Stated problem 1 | Copy out the lines of the listing below, starting at the line with "hier (545, 893)" and ending with the line with "Cookies zulassen (125, 1469)", including both of those lines.

Article |

Tony Lawrance (University of Warwick, Coventry)

It is a pleasure to contribute to the discussion after the experts have spoken. My experience of this area and paper is the 2-hour train journey from Warwick to London, a distance of nearly zero according to the metric which this paper induced. My first point is to enquire how the analysis can address the measurement of friendliness or interactions of the actors that are involved, rather than their groupings. Secondly, I noticed that the modelling is predicated on a conditional independence assumption, which it must be tough to validate and is probably a matter of faith. I could not immediately see any attention in the paper given to assessing the fit of the model, and the choice of prior forms seemed clever, but I wonder how much can they influence the final groupings? Wider empirical validation, replacing monks and monasteries by lecturers and departments, would satisfy me more generally. My final observation concerns the microscopic pie charts, noting that they take the development of invisible graphics to a new level, at least judging by my monochrome preprint. Overall, I thought that this paper was a nice blend of methodology and application.

The following contributions were received in writing after the meeting.

Edoardo M. Airoldi (Carnegie Mellon University, Pittsburgh)

Input |
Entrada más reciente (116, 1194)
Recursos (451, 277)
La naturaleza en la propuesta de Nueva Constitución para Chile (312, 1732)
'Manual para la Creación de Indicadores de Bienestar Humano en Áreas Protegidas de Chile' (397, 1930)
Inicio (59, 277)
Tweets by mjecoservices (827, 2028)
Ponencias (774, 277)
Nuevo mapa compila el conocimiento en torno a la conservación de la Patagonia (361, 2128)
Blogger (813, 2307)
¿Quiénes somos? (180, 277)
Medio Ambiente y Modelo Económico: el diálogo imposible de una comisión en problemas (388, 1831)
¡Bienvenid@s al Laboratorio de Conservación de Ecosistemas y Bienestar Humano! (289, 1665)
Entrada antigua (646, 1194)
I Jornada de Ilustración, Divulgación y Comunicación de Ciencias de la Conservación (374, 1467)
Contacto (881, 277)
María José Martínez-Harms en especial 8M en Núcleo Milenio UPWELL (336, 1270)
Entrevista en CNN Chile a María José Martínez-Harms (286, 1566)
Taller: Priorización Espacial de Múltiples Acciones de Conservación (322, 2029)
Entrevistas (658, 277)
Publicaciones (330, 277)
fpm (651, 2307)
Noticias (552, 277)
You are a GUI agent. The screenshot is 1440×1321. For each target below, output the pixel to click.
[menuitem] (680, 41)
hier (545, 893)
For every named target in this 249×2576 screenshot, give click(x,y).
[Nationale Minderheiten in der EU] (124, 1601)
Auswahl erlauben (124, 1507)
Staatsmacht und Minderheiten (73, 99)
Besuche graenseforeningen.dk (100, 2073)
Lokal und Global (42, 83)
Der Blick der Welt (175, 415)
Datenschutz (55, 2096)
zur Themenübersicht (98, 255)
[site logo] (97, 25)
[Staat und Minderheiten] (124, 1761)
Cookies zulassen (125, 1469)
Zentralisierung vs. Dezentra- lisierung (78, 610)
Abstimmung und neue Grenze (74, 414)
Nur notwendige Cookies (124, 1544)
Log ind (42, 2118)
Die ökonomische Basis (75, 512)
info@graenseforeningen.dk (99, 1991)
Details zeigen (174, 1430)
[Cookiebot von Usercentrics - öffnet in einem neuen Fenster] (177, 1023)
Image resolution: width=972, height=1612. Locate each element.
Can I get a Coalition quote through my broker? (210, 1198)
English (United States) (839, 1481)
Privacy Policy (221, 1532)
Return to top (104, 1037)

Stated problem 2 |
Answer these from the discussion contribution above:
(a) How long is the train journey from Warwick to London?
(b) In the proposed wider empirical validation, what would replace monks and monasteries?
(c) What kind of preprint was the contributor judging the pie charts by?

Full solution 1 |
hier (545, 893)
For every named target in this 249×2576 screenshot, give click(x,y).
[Nationale Minderheiten in der EU] (124, 1601)
Auswahl erlauben (124, 1507)
Staatsmacht und Minderheiten (73, 99)
Besuche graenseforeningen.dk (100, 2073)
Lokal und Global (42, 83)
Der Blick der Welt (175, 415)
Datenschutz (55, 2096)
zur Themenübersicht (98, 255)
[site logo] (97, 25)
[Staat und Minderheiten] (124, 1761)
Cookies zulassen (125, 1469)

Full solution 2 |
(a) 2 hours
(b) Lecturers and departments
(c) A monochrome preprint